WORK TO BE COMPLETED
Everything from the line with "Given: Open the Type de support dropdown" to the final line of the entries, both included, should be restated word for word; please omit the pictures.

AVAILABLE RECORDS
»»
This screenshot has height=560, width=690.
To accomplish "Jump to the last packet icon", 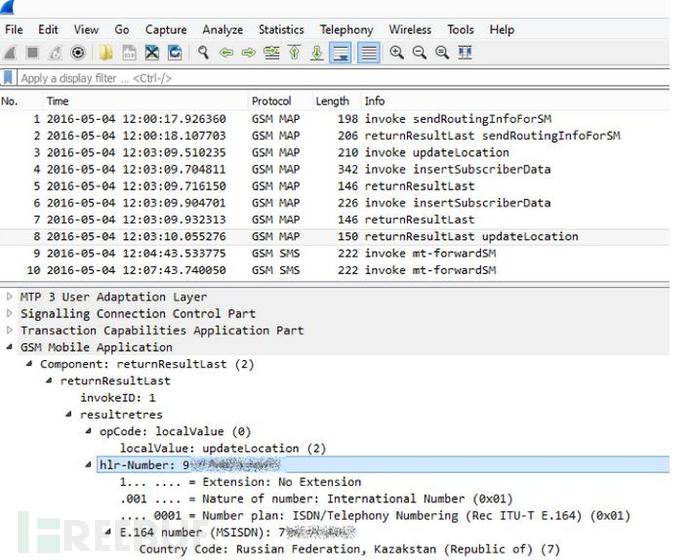I will [x=317, y=53].
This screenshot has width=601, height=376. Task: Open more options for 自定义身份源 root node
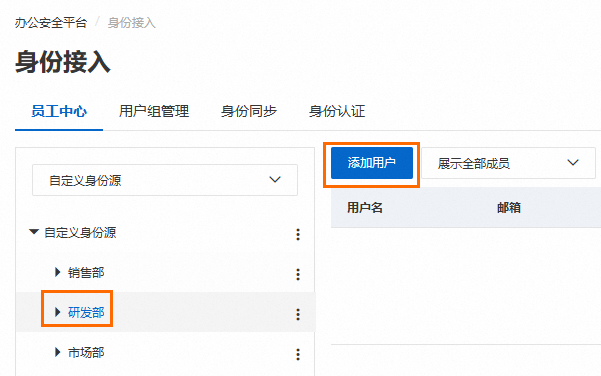(x=298, y=234)
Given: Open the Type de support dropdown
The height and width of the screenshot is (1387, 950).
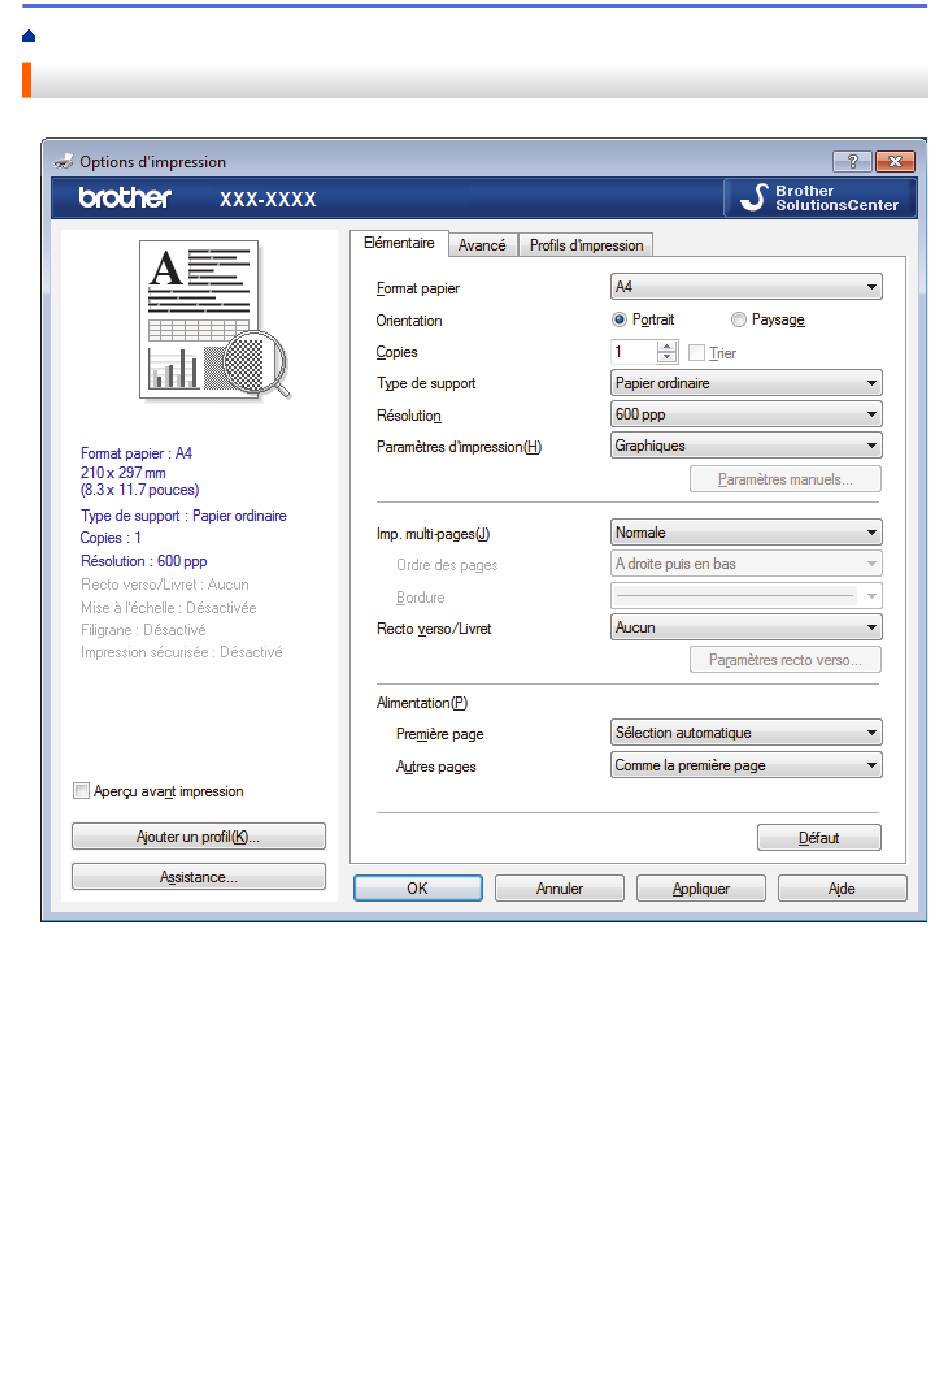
««
ANSWER SPACE
Given: Open the Type de support dropdown
The height and width of the screenshot is (1387, 950).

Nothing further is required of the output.